A prince among independent film publicists, Mickey Cottrell was the first and most persevering of my callers when I took over as film editor at the L.A. Weekly in 1989. “El-la, bee-yootiful El-la,” he sang into my voice mail in his arch, ambiguously patrician countertenor. “It’s Mickey Cottrel-la,” and I knew I was in for a mega-pitch on behalf of some outlaw filmmaker with no publicity budget and a potential audience of 20. Mickey — he’s just not the kind of guy you call by his last name — practices a kind of above-the-fray camp courtliness that subtly lets you know he has the fix on your taste, and just as subtly wheedles more column inches out of you than you’d normally allot to the brainy esoterica he represents. (He also belongs to that small band of publicists who let you know when a film sucks without actually saying so.) Mercifully, Mickey’s own taste is both catholic and, nine times out of 10, immaculate. In his time, he has banged the drum for Wim Wenders’ Wings of Desire, Gus Van Sant’s My Own Private Idaho, David Gordon Green’s George Washington, and, most recently, critical favorites with audiences as diverse as Tarnation, Funny Ha Ha, Ballets Russes and Down to the Bone. One of his proudest accomplishments is rescuing Philip Noyce’s The Quiet American from the straight-to-video bin, into which Harvey Weinstein, in the wake of 9/11, was about to dump it because its protagonist, played by Brendan Fraser, was an American terrorist. With co-star Michael Caine, who plays the film’s jaded British reporter, Mickey went to work at the Toronto Film Festival building buzz and persuading critics to talk up the movie to Weinstein. Told by Miramax’s Mark Gill that Harvey was bitching about his manipulating the press (a case of pot and kettle if ever there was), Mickey took it as a compliment and threatened to send Harvey a dozen long-stemmed white roses. Next thing he knew, Caine was nominated for an Academy Award.

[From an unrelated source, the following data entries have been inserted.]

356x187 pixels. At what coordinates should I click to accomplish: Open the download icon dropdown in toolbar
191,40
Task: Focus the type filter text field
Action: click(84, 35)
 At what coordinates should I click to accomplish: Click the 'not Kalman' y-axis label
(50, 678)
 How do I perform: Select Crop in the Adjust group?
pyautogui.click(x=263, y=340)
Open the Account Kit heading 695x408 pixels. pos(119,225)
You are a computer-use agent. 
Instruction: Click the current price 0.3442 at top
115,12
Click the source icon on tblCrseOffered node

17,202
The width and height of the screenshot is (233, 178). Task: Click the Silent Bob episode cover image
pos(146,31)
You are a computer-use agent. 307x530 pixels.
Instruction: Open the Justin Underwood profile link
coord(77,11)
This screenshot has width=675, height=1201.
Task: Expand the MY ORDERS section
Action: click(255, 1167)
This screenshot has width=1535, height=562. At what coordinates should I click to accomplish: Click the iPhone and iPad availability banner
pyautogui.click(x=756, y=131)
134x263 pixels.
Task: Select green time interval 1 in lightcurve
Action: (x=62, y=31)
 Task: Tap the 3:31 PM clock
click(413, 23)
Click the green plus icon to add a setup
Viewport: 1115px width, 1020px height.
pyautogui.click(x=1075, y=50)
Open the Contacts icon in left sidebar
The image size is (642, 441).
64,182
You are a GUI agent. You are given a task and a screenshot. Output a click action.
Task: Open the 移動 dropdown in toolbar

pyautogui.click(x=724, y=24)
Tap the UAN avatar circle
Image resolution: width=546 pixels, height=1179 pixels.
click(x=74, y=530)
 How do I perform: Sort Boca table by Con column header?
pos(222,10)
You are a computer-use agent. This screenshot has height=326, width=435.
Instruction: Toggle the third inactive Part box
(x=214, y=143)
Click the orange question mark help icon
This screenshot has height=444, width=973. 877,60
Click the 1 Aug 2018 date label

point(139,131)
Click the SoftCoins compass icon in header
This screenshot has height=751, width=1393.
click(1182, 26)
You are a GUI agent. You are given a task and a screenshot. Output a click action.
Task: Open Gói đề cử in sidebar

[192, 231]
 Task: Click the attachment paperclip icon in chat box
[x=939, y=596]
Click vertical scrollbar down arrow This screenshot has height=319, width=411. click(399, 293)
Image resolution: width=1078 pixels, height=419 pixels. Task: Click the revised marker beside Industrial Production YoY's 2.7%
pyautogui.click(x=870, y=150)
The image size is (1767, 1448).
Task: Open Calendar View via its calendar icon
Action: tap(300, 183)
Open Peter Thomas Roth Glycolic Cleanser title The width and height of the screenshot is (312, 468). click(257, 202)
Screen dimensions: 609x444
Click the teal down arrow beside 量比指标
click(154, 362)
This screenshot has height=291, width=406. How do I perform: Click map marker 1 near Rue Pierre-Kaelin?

Most local critics know that Mickey acts on the side — his most famous bit part, which he wrote himself, was as a cheerily slimy john to River Phoenix in My Own Private Idaho, and he also guest-starred opposite Famke Janssen in the Star Trek: Voyager television series. But few know that he was also a monk. “I was a hippie activist in the late 1960s,” he says. “And by 1969, it was clear that we had lost the revolution. I got very pissed off at America, and vowed to leave.” At the invitation of Tyrone Guthrie, with whom he’d acted for two years in Minneapolis, Mickey moved to London. When he arrived, the papers were full of obituaries for Guthrie (“So that was not good news”), and he embarked on “a year of debauchery on the Continent,” after which he signed up with the 13-year-old Maharaji, then in vogue, and spent 10 years following him around various American ashrams. Arriving in L.A. to work at the Loyola Movie Palace, which the guru then owned, Mickey set about transforming the theater into a revival house. He called local critics like Kevin Thomas, Peter Rainer, Kenny Turan, and the Weekly’s F.X. Feeney and Michael Ventura. “They all took me out to lunch and poured out their cinematic hearts, telling me that no distributor had ever asked their advice before.”

And so a renaissance publicist was born, as unlike the sleek new generation of professional PR smoothies as it’s possible to be. In his 20 years repping independent film, Mickey has witnessed sea changes in the business, not all of them bad. “The boundaries between studios and indies have broken down,” he says, “and I think that’s probably a good thing. There’s a lot more international cinema, especially from Asia — Korea, Thailand, India. But I don’t know about the great new American voices. We don’t see a Gus Van Sant or a Steven Soderbergh coming in. People look on indie work as a steppingstone to bigger and better things, so we don’t have visionaries who look at indie film as the greatest freedom.” Today his company, Inclusive PR, has expanded its functions to grassroots niche marketing and helping filmmakers to self-distribute their films in multiple cities. “It would be even more fun if I didn’t have to make a living at it,” he says. “I’ve always dreamed of the day I could afford to take out a full-page ad in Variety, requesting submissions for an absolutely free full Sundance PR campaign for one film I adore, one masterpiece to put all my efforts into and not represent the usual four films I’m paid to do.” Whoever wins that lottery will be one lucky cookie.